Exercise
Print each record below precisely, with every picture left out of the copy.

Saved data entries
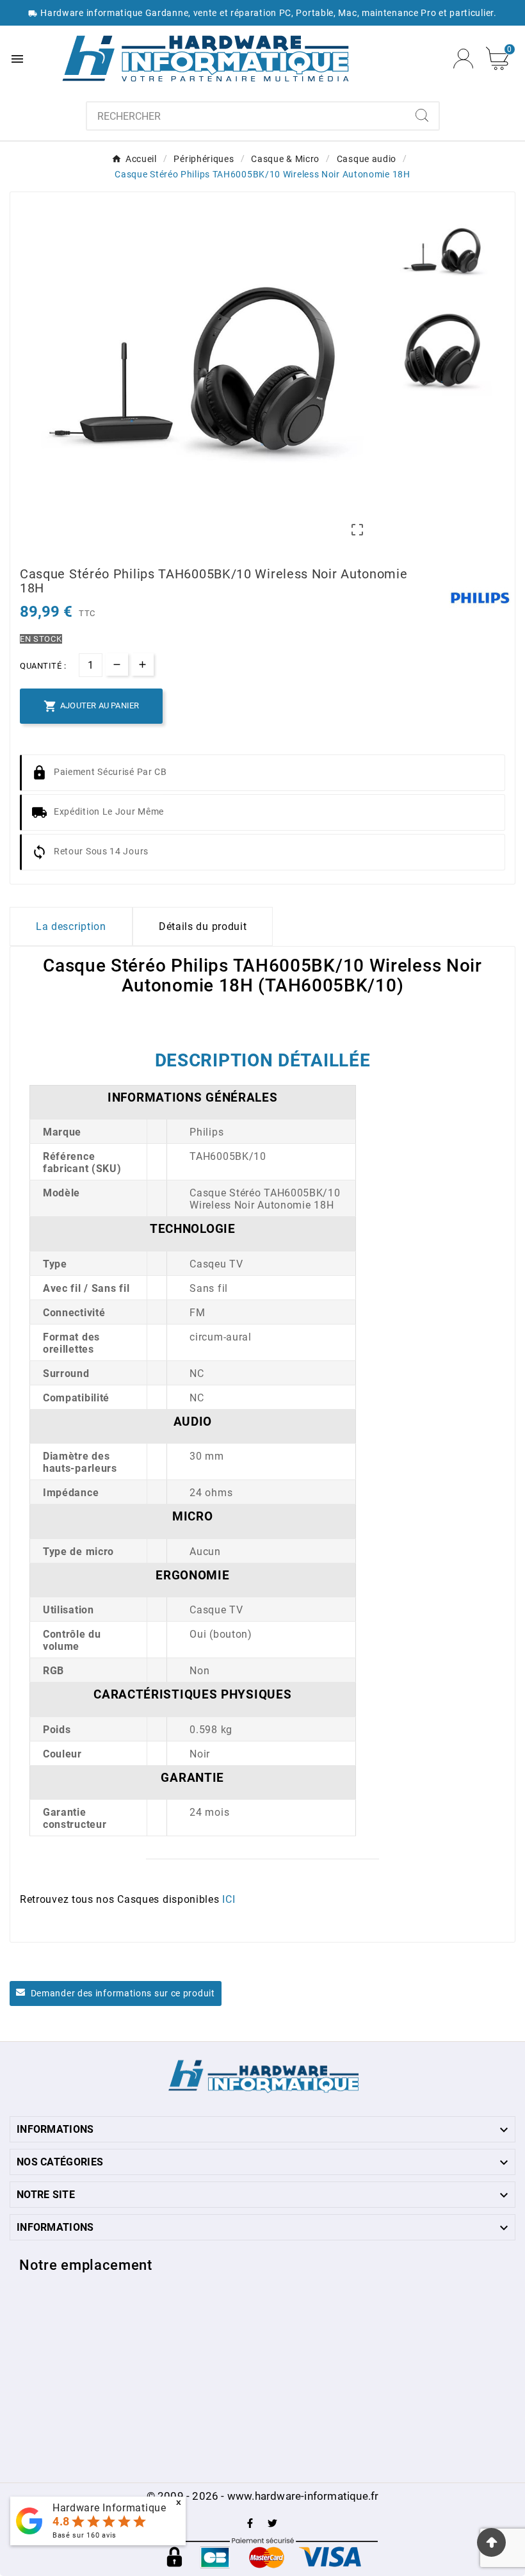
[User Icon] (463, 59)
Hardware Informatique (109, 2508)
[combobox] (246, 115)
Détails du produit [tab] (203, 926)
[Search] (422, 115)
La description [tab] (71, 926)
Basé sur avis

Answer below
[User Icon] (463, 59)
Hardware Informatique (109, 2508)
[combobox] (246, 115)
Détails du produit [tab] (203, 926)
[Search] (422, 115)
La description [tab] (71, 926)
Basé sur avis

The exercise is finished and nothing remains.